I need my hands to be busy with real work—not just mind work. Mind work is good work too, I won't argue that, and technological advances are things of beauty (the attributes of God as creator at work), but when everything exists to make our lives easier, faster, more automated, and less work, well, what else is there to do but commentate? We become merely observers of life and not partakers in it.
Whenever I feel a tinge of shame creeping in because I eschew Fast and New and Quick and its accompanying accusation that while I stand there pitting cherries for four hours, there's gospel work I could be doing instead, I want to remember that pitting cherries is gospel work.

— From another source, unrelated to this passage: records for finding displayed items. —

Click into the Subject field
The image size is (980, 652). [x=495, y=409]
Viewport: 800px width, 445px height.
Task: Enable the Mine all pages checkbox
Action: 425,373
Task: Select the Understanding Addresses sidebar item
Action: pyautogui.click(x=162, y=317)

It might not be the kind we raise support for or throw neighborhood parties for or write pamphlets for or send our kids overseas for, but it is still producing in me (and, I'd argue, in those who partake January's cherry pie at our table) something good. It is keeping me away from the commentary, the blurring lines of experts, the pundits, armchair preachers, and seminarians who think because they know how to pronounce Barth and have read the entirety of City of God, they know anything about real life.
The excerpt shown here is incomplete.